Enhanced inhibition of Listeria monocytogenes and Salmonella enterica serovar Enteritidis in ready-to-eat meat by lactate and diacetate

The antimicrobial activities of salts of organic acids such as lactate and diacetate are well documented, but there is limited information on their combined effect on the survival and growth of Listeria monocytogenes and Salmonella spp. in ready-to-eat (RTE) meat. In the present study, 2.5% sodium lactate and 0.2% sodium diacetate were found to effectively control growth of the pathogens. Enhanced inhibitory effect was observed in the salt combination treatment, being synergistic in Listeria at both 5 and 10°C for up to 60 days. An additive effect was generally observed in Salmonella in an RTE meat model system. The effective inhibitory concentrations of lactate and diacetate were tested in beef bologna, a commercial RTE meat product. Enhanced pathogen inhibition was also observed.; The automated optical procedure and the standard procedure for cell enumeration were used to determine the behavior of Listeria in RTE meat, and to test the efficacy of the antimicrobials. A high negative correlation (r), ranging from 0.92 to 0.99, was obtained between the detection time (DT) recorded by the optic procedure (BioSys Instrument) and cell numbers determined by the standard procedure. The rapid (<24 h) optic procedure was reliable in assessing the efficacy of the antimicrobials and in the rapid detection of low levels of listeriae that were undetectable by direct plating procedure.; An investigation into the effect of the stress resistance of L. monocytogenes to the salts of lactate and diacetate at pH 6.3 using a proteomic approach showed that the sodium diacetate treatment produced the highest changes in total number of proteins (198 vs. 131 in control and 150 in lactate treatment), highest unmatched proteins (124 vs. 53 in lactate), highest increase in expression (20 vs. 5 in lactate), and highest number of novel proteins (90 vs. 45 in lactate).
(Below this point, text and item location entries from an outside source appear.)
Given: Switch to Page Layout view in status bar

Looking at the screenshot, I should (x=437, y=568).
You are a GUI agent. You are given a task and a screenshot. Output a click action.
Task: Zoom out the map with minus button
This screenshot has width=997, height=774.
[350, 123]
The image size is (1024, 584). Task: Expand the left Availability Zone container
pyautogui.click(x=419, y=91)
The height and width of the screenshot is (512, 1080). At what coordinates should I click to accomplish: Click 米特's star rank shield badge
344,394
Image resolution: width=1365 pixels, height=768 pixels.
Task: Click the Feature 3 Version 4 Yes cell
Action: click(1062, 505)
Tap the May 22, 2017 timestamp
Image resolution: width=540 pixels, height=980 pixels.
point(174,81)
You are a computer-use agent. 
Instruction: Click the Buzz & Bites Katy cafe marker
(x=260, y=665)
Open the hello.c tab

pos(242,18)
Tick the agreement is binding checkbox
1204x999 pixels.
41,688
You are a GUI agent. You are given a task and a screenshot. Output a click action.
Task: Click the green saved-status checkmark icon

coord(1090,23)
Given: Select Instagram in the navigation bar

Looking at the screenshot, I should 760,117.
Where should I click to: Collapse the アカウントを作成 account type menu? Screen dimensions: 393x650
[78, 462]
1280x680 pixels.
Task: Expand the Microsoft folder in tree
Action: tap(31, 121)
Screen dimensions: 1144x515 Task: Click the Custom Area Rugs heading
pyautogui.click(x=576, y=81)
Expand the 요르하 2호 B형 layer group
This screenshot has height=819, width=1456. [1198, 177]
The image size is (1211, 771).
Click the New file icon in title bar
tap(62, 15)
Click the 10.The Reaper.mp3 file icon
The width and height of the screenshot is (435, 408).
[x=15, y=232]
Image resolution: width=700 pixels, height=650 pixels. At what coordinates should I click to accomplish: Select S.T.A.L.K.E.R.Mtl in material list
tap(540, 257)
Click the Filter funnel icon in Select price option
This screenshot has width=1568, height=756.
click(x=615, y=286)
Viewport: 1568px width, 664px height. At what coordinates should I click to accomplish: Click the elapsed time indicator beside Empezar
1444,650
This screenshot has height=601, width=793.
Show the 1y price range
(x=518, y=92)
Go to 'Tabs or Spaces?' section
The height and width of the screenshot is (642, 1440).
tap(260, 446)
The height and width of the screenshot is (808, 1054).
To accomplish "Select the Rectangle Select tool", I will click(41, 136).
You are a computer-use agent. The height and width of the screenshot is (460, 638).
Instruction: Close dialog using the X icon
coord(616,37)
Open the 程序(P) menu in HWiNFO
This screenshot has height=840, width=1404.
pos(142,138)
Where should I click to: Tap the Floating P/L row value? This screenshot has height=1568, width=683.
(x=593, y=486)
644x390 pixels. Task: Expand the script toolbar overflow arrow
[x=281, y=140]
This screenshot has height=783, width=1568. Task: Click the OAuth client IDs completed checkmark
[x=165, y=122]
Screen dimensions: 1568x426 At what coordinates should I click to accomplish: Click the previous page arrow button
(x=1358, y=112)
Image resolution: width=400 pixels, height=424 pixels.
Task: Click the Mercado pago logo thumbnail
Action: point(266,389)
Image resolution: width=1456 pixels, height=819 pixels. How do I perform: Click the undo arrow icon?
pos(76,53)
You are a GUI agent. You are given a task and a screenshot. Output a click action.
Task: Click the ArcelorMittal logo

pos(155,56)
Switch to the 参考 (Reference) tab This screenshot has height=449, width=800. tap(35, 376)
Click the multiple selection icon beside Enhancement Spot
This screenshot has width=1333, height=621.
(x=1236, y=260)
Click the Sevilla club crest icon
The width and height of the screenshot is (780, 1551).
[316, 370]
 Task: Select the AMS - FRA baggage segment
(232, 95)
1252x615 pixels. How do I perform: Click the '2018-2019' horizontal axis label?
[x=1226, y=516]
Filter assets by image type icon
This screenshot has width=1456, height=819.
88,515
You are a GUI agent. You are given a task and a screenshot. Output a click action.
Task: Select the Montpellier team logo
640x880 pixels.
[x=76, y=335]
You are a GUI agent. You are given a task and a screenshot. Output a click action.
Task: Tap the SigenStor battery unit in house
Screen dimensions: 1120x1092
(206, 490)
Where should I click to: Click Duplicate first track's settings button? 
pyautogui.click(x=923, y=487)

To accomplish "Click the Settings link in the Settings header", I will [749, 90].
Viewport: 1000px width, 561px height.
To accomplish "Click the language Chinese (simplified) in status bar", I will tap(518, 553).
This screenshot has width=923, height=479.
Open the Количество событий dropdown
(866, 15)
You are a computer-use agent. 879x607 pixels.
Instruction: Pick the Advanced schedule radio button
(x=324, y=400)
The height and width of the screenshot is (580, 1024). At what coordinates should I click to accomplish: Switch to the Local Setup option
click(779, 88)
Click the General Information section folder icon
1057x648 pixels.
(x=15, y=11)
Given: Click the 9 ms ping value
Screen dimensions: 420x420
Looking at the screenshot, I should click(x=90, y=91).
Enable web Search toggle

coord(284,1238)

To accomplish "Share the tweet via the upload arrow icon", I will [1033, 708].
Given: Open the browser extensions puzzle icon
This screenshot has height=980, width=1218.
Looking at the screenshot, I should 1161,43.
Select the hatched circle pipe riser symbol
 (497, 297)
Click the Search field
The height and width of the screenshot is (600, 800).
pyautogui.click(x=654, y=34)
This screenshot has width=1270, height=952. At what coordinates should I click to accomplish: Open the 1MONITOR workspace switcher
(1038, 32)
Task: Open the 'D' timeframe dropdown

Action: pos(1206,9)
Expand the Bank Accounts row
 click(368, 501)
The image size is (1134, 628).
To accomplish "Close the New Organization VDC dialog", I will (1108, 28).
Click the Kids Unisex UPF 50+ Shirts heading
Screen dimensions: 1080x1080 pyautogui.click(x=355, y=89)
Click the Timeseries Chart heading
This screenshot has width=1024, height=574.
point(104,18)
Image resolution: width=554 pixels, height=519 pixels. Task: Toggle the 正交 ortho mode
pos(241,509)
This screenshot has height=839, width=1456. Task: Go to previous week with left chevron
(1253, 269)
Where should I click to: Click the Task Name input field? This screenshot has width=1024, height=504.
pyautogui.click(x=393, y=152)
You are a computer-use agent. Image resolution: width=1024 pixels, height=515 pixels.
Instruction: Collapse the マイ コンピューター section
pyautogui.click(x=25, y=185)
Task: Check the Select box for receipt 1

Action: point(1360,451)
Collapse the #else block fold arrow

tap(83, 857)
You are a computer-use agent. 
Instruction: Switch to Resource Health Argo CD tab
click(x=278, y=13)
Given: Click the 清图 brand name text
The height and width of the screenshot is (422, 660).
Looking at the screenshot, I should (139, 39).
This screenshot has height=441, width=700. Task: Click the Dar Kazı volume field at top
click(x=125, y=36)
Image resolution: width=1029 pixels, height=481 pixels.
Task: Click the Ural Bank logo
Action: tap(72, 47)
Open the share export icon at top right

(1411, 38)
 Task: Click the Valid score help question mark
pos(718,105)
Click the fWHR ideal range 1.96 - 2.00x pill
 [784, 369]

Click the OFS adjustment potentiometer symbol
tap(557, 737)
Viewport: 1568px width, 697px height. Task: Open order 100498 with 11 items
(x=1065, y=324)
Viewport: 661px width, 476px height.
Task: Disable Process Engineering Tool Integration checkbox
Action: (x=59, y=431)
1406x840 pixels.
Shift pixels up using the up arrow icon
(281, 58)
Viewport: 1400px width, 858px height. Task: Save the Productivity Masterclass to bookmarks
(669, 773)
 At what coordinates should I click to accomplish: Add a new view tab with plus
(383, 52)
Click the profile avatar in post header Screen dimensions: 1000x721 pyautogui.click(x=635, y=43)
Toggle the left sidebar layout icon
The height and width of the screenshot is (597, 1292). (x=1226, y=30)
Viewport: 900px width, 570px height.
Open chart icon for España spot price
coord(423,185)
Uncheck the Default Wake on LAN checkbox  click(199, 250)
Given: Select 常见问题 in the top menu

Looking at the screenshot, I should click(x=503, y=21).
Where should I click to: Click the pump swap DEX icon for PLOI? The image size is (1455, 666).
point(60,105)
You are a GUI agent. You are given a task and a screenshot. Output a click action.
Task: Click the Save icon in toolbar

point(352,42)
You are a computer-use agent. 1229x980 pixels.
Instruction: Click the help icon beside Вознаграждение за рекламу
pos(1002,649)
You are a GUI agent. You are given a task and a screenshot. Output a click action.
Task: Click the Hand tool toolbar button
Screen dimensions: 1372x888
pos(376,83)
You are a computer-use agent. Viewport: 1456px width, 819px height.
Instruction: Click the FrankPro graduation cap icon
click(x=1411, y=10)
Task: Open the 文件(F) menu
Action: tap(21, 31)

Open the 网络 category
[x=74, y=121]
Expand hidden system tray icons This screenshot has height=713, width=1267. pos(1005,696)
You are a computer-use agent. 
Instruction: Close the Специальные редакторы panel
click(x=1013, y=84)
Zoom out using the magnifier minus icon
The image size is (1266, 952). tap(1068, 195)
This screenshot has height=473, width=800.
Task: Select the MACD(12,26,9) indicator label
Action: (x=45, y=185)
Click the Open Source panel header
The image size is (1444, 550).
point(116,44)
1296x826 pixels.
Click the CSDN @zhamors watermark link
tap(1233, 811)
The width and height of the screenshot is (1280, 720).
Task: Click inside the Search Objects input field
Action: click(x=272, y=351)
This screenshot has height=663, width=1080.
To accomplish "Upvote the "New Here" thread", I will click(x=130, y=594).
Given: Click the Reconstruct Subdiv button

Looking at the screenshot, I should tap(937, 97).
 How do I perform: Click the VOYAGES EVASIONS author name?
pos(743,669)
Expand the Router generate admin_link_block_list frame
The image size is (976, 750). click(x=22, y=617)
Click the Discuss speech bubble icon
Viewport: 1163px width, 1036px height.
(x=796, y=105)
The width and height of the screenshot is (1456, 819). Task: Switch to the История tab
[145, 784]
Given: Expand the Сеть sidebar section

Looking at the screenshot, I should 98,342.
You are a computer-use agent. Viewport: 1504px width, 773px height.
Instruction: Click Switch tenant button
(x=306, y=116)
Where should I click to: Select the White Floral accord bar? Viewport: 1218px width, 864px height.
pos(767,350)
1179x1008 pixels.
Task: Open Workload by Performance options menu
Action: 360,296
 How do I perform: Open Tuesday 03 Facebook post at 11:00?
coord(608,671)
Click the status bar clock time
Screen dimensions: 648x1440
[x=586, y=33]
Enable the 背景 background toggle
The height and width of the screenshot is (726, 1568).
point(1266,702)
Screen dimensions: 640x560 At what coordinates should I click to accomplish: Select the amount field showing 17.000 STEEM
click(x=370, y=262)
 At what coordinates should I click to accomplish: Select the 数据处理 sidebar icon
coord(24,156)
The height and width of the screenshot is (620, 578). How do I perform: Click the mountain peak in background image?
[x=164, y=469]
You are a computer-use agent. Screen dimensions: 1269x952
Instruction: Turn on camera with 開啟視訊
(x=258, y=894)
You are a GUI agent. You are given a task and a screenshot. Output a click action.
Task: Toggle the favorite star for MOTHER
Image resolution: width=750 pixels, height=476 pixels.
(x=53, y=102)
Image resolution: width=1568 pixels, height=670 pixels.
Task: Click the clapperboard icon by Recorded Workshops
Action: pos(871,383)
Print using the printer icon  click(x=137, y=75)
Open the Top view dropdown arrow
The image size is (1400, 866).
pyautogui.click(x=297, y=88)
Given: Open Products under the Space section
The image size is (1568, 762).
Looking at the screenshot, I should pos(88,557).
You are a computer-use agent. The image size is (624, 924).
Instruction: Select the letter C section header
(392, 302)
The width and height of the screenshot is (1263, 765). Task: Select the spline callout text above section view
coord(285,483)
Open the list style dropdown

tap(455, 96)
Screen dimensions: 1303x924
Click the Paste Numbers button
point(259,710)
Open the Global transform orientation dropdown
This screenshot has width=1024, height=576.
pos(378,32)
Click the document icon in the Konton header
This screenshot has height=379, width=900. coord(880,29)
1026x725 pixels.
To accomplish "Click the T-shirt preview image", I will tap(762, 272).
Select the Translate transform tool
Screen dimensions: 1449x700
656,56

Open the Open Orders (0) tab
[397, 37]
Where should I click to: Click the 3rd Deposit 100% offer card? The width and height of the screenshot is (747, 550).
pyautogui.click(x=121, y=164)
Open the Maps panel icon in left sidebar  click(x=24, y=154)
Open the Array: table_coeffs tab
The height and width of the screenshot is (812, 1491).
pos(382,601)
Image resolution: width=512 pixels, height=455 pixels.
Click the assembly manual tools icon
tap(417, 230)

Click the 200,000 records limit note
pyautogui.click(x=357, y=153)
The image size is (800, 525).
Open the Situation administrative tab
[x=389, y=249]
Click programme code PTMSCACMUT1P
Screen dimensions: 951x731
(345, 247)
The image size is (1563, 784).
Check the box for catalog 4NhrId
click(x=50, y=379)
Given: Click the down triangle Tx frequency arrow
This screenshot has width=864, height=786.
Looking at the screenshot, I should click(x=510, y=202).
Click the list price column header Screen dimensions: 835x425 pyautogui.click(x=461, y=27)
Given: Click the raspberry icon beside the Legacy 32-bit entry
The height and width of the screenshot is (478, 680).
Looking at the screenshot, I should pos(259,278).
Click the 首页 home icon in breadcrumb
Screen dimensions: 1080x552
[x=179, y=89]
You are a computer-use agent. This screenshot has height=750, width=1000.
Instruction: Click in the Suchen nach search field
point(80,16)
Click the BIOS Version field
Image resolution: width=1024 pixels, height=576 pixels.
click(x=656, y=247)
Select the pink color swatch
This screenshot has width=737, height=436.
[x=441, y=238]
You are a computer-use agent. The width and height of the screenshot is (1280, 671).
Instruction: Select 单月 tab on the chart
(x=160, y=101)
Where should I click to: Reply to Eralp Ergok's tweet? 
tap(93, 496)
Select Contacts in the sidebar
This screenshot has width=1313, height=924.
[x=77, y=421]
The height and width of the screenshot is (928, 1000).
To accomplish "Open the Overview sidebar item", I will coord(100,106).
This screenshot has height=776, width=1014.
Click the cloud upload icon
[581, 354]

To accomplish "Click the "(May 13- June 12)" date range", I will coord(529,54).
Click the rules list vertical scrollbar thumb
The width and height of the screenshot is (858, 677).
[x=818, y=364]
The highest number of repressed proteins was observed in the combination treatment (41 vs. ∼30 in the single salt treatment). No difference showed in the expression level of prfA protein, the regulator of virulence genes of the pathogen, using Western blot analysis. The study suggests that the ability of L. monocytogenes to survive in the presence of lactate and diactetate is similar to survival mechanisms during NaCl or acid stress conditions, and that the expression of virulence proteins may not be affected by these salt treatments.